__SOURCE DATA__:
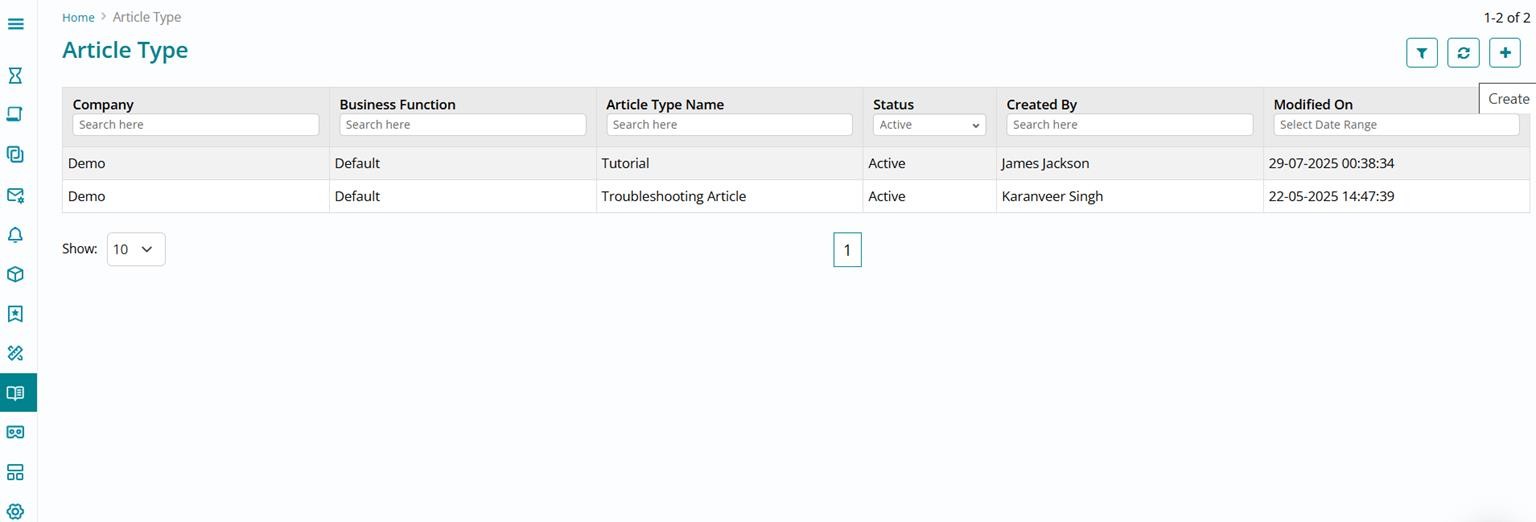Open the bell notifications sidebar icon
This screenshot has height=522, width=1536.
[x=15, y=235]
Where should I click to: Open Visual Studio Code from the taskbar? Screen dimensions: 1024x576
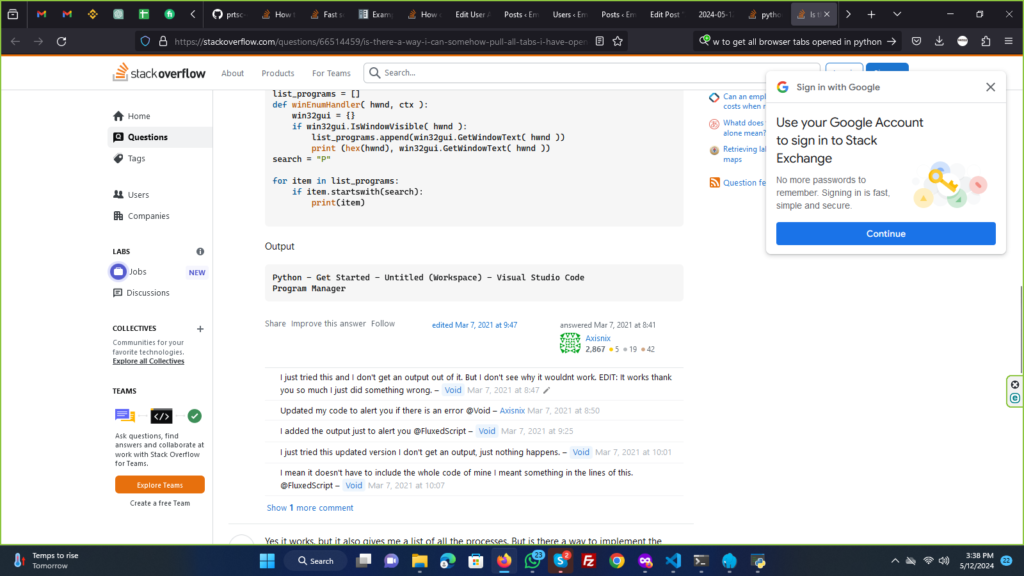675,561
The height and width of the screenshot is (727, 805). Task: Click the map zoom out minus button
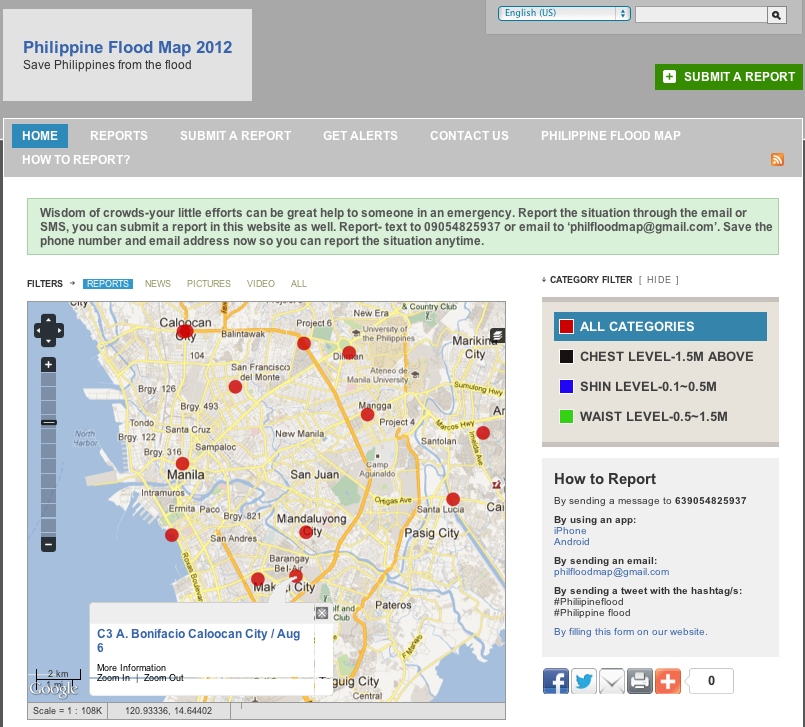pyautogui.click(x=48, y=544)
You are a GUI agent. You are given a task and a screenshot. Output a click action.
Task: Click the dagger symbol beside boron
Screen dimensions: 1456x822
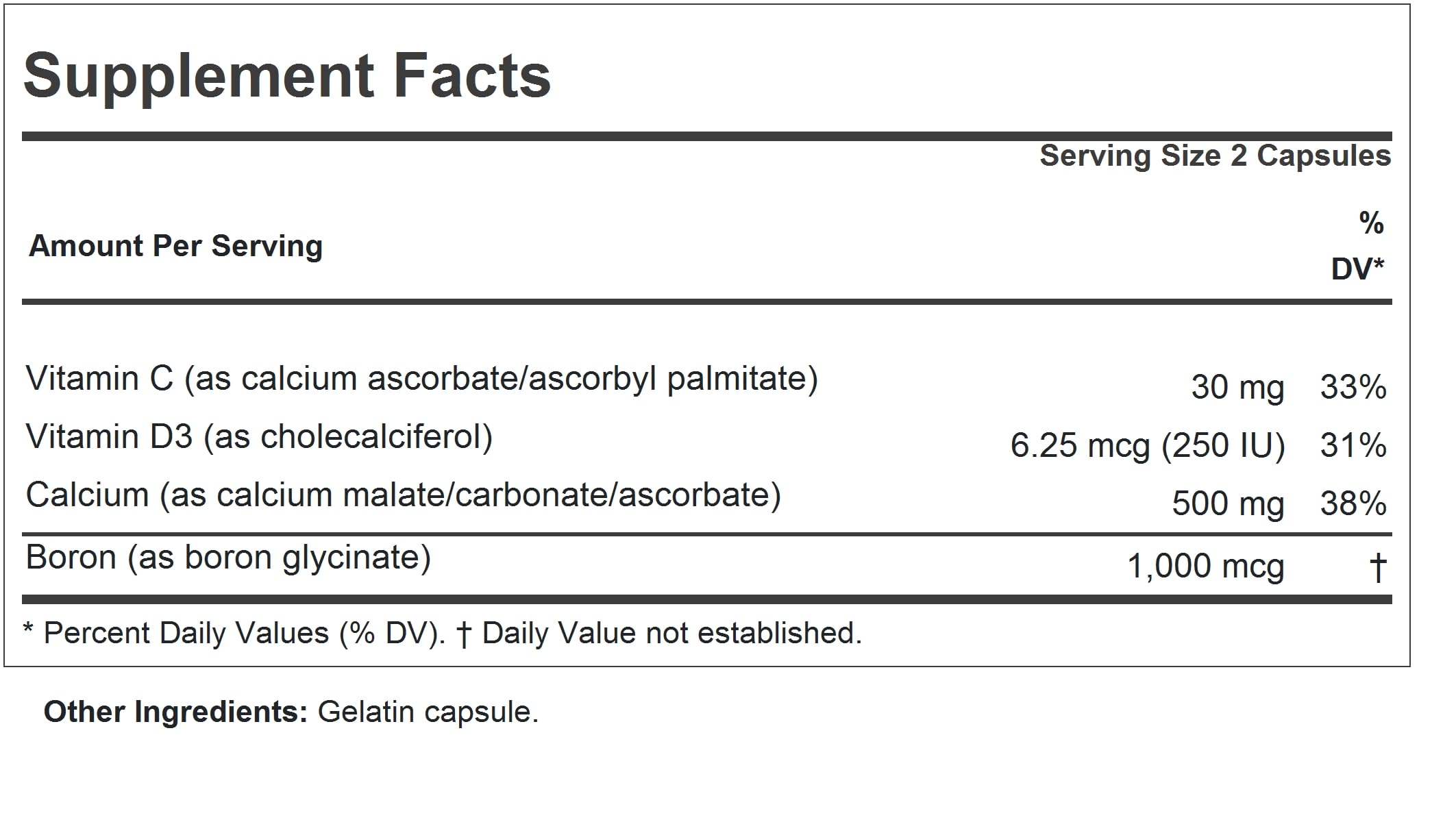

__BRIEF__: Repeat only the lines from the line with "Where should I" to the end of the entries, including both the first and the last line, and drop every picture.

__OUTPUT OF THE TASK__:
Where should I click to: Open Visual Studio Code from the taskbar? Screen dimensions: 1024x576
675,561
The height and width of the screenshot is (727, 805). Task: Click the map zoom out minus button
pyautogui.click(x=48, y=544)
You are a GUI agent. You are given a task and a screenshot. Output a click action.
Task: Click the dagger symbol beside boron
Screen dimensions: 1456x822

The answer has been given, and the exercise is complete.